= Problem =
Transcribe every one of the records below exactly as it stands, line for line, without changing anything.
***
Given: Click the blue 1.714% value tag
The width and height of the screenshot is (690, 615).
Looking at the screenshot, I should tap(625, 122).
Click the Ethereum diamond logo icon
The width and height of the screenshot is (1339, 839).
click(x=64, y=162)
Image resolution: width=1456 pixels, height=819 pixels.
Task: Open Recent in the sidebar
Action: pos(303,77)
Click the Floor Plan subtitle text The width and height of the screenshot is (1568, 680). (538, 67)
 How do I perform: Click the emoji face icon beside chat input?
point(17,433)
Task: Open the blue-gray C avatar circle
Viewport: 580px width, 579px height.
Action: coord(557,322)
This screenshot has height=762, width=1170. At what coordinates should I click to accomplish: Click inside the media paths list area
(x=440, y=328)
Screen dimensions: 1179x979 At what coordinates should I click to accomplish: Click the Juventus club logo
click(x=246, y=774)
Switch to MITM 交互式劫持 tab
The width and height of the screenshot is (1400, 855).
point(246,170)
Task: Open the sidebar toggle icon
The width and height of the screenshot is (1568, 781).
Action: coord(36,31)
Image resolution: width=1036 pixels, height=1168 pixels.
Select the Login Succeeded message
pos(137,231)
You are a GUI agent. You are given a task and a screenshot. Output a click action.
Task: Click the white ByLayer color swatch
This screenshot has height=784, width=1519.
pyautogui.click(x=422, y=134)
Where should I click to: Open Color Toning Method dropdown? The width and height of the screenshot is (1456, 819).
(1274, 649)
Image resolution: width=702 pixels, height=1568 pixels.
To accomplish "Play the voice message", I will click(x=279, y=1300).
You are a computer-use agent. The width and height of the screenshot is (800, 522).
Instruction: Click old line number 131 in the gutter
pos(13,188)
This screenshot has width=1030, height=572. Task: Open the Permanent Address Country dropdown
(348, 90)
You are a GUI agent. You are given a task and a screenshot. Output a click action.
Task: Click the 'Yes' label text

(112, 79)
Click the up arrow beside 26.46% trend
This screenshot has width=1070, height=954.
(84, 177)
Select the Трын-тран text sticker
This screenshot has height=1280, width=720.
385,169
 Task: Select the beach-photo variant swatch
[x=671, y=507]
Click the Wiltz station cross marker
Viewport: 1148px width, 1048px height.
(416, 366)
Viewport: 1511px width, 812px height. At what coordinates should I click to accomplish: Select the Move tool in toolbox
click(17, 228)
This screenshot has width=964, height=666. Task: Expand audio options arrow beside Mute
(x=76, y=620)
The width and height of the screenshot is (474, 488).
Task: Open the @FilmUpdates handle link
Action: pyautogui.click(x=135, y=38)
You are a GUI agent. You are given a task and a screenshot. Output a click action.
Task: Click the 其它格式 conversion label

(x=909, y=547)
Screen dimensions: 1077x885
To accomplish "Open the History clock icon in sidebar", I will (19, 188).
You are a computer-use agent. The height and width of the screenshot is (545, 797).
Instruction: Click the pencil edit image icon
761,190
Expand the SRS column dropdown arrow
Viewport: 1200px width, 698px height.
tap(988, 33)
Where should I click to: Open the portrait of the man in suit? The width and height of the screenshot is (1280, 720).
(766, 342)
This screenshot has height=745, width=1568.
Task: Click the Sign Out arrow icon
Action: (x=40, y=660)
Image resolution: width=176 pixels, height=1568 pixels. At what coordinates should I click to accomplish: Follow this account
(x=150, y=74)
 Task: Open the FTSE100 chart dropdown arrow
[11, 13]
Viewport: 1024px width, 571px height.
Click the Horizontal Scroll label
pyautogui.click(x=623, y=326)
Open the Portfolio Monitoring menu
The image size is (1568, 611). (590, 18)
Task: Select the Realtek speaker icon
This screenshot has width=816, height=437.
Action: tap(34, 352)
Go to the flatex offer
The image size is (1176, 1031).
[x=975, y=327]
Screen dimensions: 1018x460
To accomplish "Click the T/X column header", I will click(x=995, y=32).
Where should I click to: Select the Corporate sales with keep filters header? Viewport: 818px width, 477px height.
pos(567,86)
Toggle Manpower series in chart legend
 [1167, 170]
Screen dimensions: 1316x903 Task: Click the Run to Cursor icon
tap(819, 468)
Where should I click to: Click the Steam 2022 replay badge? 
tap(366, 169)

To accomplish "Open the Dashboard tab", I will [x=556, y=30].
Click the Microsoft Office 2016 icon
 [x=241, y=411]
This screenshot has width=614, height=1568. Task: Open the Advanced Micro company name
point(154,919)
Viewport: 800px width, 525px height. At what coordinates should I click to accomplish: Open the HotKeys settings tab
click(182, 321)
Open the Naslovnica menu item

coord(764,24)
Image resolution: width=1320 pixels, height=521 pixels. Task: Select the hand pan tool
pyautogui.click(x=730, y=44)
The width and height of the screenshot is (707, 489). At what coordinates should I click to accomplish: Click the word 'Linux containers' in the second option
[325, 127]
***
= Output for this task =
Given: Click the blue 1.714% value tag
The width and height of the screenshot is (690, 615).
Looking at the screenshot, I should tap(625, 122).
Click the Ethereum diamond logo icon
The width and height of the screenshot is (1339, 839).
click(x=64, y=162)
Image resolution: width=1456 pixels, height=819 pixels.
Task: Open Recent in the sidebar
Action: pos(303,77)
Click the Floor Plan subtitle text The width and height of the screenshot is (1568, 680). (538, 67)
 How do I perform: Click the emoji face icon beside chat input?
point(17,433)
Task: Open the blue-gray C avatar circle
Viewport: 580px width, 579px height.
Action: coord(557,322)
This screenshot has height=762, width=1170. At what coordinates should I click to accomplish: Click inside the media paths list area
(x=440, y=328)
Screen dimensions: 1179x979 At what coordinates should I click to accomplish: Click the Juventus club logo
click(x=246, y=774)
Switch to MITM 交互式劫持 tab
The width and height of the screenshot is (1400, 855).
point(246,170)
Task: Open the sidebar toggle icon
The width and height of the screenshot is (1568, 781).
Action: coord(36,31)
Image resolution: width=1036 pixels, height=1168 pixels.
Select the Login Succeeded message
pos(137,231)
You are a GUI agent. You are given a task and a screenshot. Output a click action.
Task: Click the white ByLayer color swatch
This screenshot has height=784, width=1519.
pyautogui.click(x=422, y=134)
Where should I click to: Open Color Toning Method dropdown? The width and height of the screenshot is (1456, 819).
(1274, 649)
Image resolution: width=702 pixels, height=1568 pixels.
To accomplish "Play the voice message", I will click(x=279, y=1300).
You are a computer-use agent. The width and height of the screenshot is (800, 522).
Instruction: Click old line number 131 in the gutter
pos(13,188)
This screenshot has width=1030, height=572. Task: Open the Permanent Address Country dropdown
(348, 90)
You are a GUI agent. You are given a task and a screenshot. Output a click action.
Task: Click the 'Yes' label text

(112, 79)
Click the up arrow beside 26.46% trend
This screenshot has width=1070, height=954.
(84, 177)
Select the Трын-тран text sticker
This screenshot has height=1280, width=720.
385,169
 Task: Select the beach-photo variant swatch
[x=671, y=507]
Click the Wiltz station cross marker
Viewport: 1148px width, 1048px height.
(416, 366)
Viewport: 1511px width, 812px height. At what coordinates should I click to accomplish: Select the Move tool in toolbox
click(17, 228)
This screenshot has width=964, height=666. Task: Expand audio options arrow beside Mute
(x=76, y=620)
The width and height of the screenshot is (474, 488).
Task: Open the @FilmUpdates handle link
Action: pyautogui.click(x=135, y=38)
You are a GUI agent. You are given a task and a screenshot. Output a click action.
Task: Click the 其它格式 conversion label

(x=909, y=547)
Screen dimensions: 1077x885
To accomplish "Open the History clock icon in sidebar", I will (19, 188).
You are a computer-use agent. The height and width of the screenshot is (545, 797).
Instruction: Click the pencil edit image icon
761,190
Expand the SRS column dropdown arrow
Viewport: 1200px width, 698px height.
tap(988, 33)
Where should I click to: Open the portrait of the man in suit? The width and height of the screenshot is (1280, 720).
(766, 342)
This screenshot has height=745, width=1568.
Task: Click the Sign Out arrow icon
Action: (x=40, y=660)
Image resolution: width=176 pixels, height=1568 pixels. At what coordinates should I click to accomplish: Follow this account
(x=150, y=74)
 Task: Open the FTSE100 chart dropdown arrow
[11, 13]
Viewport: 1024px width, 571px height.
Click the Horizontal Scroll label
pyautogui.click(x=623, y=326)
Open the Portfolio Monitoring menu
The image size is (1568, 611). (590, 18)
Task: Select the Realtek speaker icon
This screenshot has width=816, height=437.
Action: tap(34, 352)
Go to the flatex offer
The image size is (1176, 1031).
[x=975, y=327]
Screen dimensions: 1018x460
To accomplish "Click the T/X column header", I will click(x=995, y=32).
Where should I click to: Select the Corporate sales with keep filters header? Viewport: 818px width, 477px height.
pos(567,86)
Toggle Manpower series in chart legend
 [1167, 170]
Screen dimensions: 1316x903 Task: Click the Run to Cursor icon
tap(819, 468)
Where should I click to: Click the Steam 2022 replay badge? 
tap(366, 169)

To accomplish "Open the Dashboard tab", I will [x=556, y=30].
Click the Microsoft Office 2016 icon
 [x=241, y=411]
This screenshot has width=614, height=1568. Task: Open the Advanced Micro company name
point(154,919)
Viewport: 800px width, 525px height. At what coordinates should I click to accomplish: Open the HotKeys settings tab
click(182, 321)
Open the Naslovnica menu item

coord(764,24)
Image resolution: width=1320 pixels, height=521 pixels. Task: Select the hand pan tool
pyautogui.click(x=730, y=44)
The width and height of the screenshot is (707, 489). At what coordinates should I click to accomplish: Click the word 'Linux containers' in the second option
[325, 127]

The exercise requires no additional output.